I tweet più veloci del west

per Gian Franco Ferraris
Autore originale del testo: Alfredo Morganti

È incredibile come organi di informazione e uomini politici, per un tremendo riflesso condizionato o d’istinto, dinanzi a fatti tremendi e a tragedie, la prima cosa che ritengano doveroso fare sia twittare qualche loro spesso maleodorante pensiero. Così velocemente da non aver riflettuto abbastanza, e senza essere nemmeno esattamente informati dell’accaduto. È ovvio che, in assenza di dati, affidandosi solo al proprio risentimento e alla volontà di propaganda, ne escano fuori sozzerie da cancellare al primo stormire di verità.

Ma al di là dei contenuti espressi, è proprio il gesto di twittare come pistoleri del west che mi lascia perplesso e stupefatto. Possibile che chi ha responsabilità nazionali non trova di meglio che marcare la propria presenza sui social, e per di più scatenando orde di commentatori seriali simili a orchi, piuttosto che mantenere la calma e capire l’effettivo accadere dei fatti prima di proferire verbo? Chiediamo troppo? La comunicazione (per di più la peggiore) si è davvero mangiata la politica in un boccone?

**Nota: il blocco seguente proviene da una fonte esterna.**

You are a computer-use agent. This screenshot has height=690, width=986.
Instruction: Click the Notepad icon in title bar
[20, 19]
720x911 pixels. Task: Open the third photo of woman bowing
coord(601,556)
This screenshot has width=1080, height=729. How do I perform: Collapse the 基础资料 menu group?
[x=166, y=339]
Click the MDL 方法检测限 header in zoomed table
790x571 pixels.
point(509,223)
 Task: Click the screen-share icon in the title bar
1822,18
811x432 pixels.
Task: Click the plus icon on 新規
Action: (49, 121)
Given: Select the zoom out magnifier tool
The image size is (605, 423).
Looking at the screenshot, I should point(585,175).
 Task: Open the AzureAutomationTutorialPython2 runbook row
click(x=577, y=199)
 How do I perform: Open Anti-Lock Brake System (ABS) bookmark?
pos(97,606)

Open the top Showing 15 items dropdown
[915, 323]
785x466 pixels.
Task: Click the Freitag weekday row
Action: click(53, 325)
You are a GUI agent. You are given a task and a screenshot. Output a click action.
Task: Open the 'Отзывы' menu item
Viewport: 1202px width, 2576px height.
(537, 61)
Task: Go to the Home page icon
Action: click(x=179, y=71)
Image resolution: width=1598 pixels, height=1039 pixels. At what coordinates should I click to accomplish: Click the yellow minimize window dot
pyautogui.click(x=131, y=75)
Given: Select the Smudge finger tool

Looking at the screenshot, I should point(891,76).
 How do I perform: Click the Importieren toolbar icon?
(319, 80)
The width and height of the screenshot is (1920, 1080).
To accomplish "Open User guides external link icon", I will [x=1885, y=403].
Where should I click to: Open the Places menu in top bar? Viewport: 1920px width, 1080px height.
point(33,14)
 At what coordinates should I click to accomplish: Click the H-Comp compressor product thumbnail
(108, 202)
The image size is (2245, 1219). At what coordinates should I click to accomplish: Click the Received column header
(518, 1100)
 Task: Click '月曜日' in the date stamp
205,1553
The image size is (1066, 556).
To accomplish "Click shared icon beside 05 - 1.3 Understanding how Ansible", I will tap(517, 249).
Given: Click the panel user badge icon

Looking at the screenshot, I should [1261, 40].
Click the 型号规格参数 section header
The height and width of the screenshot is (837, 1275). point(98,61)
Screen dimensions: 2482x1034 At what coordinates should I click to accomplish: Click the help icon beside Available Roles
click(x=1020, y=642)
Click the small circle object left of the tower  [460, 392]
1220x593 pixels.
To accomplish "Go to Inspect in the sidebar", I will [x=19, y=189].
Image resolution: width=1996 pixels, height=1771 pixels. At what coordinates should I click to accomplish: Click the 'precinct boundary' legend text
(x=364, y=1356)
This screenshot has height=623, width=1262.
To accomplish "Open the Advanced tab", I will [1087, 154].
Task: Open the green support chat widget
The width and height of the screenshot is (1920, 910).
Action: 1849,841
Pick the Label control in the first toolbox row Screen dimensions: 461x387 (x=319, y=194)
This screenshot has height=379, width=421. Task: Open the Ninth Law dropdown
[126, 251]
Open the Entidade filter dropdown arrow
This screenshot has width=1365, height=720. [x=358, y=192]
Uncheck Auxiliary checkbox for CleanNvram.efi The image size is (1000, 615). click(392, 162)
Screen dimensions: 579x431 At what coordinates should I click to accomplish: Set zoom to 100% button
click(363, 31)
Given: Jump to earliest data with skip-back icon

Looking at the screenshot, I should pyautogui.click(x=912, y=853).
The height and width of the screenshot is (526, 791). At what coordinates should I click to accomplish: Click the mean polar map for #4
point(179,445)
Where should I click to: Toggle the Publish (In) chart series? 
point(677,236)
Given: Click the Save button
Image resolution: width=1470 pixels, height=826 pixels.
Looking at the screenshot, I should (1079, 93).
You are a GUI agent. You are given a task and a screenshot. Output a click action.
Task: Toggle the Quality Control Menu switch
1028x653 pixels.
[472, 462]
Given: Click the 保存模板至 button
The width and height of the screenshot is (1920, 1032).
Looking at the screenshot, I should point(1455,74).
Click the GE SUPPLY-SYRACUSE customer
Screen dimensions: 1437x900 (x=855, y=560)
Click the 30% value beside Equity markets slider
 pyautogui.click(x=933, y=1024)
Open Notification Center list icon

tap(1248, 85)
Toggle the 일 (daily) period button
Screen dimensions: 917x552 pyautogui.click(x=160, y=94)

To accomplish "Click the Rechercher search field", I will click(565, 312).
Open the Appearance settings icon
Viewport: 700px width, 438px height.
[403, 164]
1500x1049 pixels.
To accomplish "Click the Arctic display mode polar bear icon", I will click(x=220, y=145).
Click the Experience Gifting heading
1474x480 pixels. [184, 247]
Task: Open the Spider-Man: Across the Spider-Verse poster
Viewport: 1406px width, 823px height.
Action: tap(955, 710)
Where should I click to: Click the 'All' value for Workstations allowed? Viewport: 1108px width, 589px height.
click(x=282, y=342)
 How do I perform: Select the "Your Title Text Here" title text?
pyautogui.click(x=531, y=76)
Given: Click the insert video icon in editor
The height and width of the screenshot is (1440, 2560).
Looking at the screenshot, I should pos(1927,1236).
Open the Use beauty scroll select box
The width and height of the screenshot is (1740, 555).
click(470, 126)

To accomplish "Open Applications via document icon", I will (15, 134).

E poi c’è un’altra cosa. Stavolta, nel caso del povero carabiniere, ci si sono messi anche gli organi di informazione, forse perché animati dalla stessa folle ideologia dei loro politici di riferimento. Così che la bufala dei nordafricani assassini è stata riversata in rete anche dai paladini della verità stampata. Una volta si diceva che erano gli utenti social a generare le fake, e che la stampa e le news TV erano il vero riferimento per contrastarle. Non è così, purtroppo. Le panzane sono state veicolate alla velocità della luce per primi dai profili di alcuni organi di informazione, senza che avessero prima verificato alcunché come è obbligo fare. Anche i media giornalistici sono ormai malati della stessa patologia social-presenzialista soprattutto, guarda caso, quelli di destra. È come se un velo uniforme si distendesse sul mondo dell’informazione e lo ingrigisse, rosicchiando ancora un’altra po’ di speranza che resta.